Unread postby IanC » Sat 04 Oct 2008, 19:48:20

I have 2 girls, 8 and 5 (wow, already! How did that happen?). They are very PO aware. We talk about it all the time. Already they are developing a vocabulary of depletion and of a world of less and less. We focus on what we really need and how we can tread softly on the Earth. We think about a future without cars, airplane trips, abundant food and abundant liesure time. We think and talk about what truly makes us happy. We talk openly about what types of jobs they should be thinking about in a future that everyone here knows is coming.

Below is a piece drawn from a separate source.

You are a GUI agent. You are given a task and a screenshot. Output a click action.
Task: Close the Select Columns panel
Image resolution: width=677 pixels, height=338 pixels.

There have been many "What About the Children" threads here over the years and I'm always surprised how many people hide the truth from their kids. Preparation starts now for them. They understand this intuitively and don't need to be as emotionally protected as you think.

Just ignore the people here who call you a breeder and sling arrows about the decisions you've made to have children. They don't understand that the ones who will prosper in the future are the ones that have a tribe of supportive people around them. This means family and friends whom you trust. If you don't have kids, chances are you will have very few of either of those. Just from having 2 school aged kids, I am in contact with AT LEAST 100 competent adults of many walks of life with many different skills that I can call upon for advice and aid if I need to. This does not include extended family and many friends outside of contacts I've made through my children.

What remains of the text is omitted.